Discrimination Stimulus

Discrimination Stimulus is connected to conditioning and behaviorism. Any emotion you experience through the mediation of your senses is a stimulus. The various senses you experience, such as seeing, hearing, feeling a touch on your body, etc., can either be neutral, pleasurable, or unpleasant. The first scientist to begin comprehending animal and human responses referred to this as stimuli.

The capacity to distinguish between various stimuli and respond differently to each one is known as discrimination. Discriminating allows for the creation of a functional connection. This can be a behavior-reward or punishment contingency to a single stimulus dimension like a voice tone, color, etc.

Once you understand what the word stimulus means, you realize that it may cause various reactions. A child’s ability to obey orders depends on how well or poorly he has been trained. So a concept of stimuli and reaction was developed to characterize how animals react to some stimulus they saw or felt to understand the difficulties encountered while interacting with them and people.
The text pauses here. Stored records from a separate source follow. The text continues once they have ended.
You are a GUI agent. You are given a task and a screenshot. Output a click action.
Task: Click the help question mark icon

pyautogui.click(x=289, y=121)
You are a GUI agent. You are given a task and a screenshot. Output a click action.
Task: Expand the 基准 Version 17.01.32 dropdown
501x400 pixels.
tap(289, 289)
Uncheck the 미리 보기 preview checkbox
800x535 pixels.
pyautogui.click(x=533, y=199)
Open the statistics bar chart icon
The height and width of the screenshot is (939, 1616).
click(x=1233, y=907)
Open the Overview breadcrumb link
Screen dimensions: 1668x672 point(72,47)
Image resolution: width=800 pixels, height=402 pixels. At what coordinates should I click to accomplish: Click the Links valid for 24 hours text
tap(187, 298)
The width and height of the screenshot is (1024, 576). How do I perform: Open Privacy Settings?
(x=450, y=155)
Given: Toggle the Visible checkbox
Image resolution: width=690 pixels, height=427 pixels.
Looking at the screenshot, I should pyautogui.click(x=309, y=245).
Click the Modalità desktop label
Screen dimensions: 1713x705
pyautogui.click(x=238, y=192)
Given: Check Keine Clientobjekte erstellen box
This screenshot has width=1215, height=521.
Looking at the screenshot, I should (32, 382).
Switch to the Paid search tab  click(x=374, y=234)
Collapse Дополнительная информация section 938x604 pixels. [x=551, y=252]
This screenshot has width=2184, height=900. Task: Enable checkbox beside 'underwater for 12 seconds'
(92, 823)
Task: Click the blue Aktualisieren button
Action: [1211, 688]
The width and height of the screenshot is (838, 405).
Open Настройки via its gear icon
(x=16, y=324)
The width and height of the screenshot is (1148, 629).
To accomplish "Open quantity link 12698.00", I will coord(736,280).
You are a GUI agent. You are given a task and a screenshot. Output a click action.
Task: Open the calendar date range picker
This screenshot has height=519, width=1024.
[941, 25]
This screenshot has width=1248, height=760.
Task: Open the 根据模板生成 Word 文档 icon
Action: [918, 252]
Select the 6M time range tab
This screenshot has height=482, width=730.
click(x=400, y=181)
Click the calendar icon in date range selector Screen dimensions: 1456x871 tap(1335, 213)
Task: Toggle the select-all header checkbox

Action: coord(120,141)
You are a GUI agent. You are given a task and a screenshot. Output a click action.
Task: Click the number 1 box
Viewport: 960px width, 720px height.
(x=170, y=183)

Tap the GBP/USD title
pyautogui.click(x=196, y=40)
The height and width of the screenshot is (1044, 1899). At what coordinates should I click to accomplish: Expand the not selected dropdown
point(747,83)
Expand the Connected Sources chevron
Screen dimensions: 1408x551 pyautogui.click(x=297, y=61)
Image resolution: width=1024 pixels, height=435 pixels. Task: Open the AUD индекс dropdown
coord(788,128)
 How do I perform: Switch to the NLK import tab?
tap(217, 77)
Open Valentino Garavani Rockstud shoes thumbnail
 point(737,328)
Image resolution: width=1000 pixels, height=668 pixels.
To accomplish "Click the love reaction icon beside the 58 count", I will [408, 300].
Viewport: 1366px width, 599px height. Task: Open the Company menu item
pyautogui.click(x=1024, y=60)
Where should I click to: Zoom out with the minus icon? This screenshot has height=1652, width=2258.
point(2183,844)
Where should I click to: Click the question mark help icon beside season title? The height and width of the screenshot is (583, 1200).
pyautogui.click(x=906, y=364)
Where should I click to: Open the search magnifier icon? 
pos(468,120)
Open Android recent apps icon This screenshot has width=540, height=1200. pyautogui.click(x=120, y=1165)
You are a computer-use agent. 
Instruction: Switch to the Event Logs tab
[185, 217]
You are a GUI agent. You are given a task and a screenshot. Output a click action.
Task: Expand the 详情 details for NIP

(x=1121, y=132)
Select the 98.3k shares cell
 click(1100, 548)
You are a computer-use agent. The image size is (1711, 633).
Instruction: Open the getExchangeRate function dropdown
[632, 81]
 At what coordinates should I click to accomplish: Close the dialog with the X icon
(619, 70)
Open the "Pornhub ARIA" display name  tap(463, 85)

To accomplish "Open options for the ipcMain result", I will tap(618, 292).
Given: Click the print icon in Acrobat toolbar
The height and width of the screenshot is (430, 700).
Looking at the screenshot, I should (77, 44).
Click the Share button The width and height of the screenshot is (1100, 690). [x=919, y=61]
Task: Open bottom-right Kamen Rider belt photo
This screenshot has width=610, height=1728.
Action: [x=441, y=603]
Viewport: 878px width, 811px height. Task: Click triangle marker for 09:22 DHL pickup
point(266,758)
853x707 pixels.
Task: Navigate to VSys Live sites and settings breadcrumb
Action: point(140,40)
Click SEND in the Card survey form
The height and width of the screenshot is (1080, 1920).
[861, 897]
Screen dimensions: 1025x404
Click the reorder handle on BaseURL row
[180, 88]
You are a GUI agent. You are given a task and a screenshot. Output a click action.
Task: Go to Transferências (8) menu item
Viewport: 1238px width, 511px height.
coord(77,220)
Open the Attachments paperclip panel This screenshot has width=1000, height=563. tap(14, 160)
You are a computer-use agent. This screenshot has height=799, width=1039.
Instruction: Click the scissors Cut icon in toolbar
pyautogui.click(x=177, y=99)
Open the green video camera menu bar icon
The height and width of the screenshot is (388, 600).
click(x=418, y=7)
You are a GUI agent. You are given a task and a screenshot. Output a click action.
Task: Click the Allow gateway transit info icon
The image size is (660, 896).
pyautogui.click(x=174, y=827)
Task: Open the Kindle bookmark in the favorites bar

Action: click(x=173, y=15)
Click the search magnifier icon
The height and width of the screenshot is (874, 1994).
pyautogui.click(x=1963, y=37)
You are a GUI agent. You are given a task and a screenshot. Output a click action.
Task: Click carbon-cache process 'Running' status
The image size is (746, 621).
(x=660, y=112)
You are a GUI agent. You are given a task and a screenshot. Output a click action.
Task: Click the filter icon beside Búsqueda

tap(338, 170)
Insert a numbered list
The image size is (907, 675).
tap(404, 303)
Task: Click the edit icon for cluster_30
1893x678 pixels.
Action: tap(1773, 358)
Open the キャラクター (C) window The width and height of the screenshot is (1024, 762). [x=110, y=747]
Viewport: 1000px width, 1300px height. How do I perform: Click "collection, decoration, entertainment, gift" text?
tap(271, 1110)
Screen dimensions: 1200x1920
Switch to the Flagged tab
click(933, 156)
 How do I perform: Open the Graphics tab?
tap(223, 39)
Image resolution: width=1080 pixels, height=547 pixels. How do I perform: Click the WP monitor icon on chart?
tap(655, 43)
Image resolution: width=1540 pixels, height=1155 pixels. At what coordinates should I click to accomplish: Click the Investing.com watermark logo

All About Discrimination Stimuli

It is no surprise that an organism’s capacity to adapt to new stimuli is significantly influenced by previous experiences with similar stimuli. According to conditioning, an organism’s associations and interactions with similar stimuli in the past determine how its behavior will develop in the future.

Keeping that in mind, when discrimination stimuli are defined, it refers to an organism’s capacity to distinguish between two comparable stimuli. The organism can form new associations through stimulus discrimination. This allows the organism to respond to two new stimuli in a new or appropriate manner. [1]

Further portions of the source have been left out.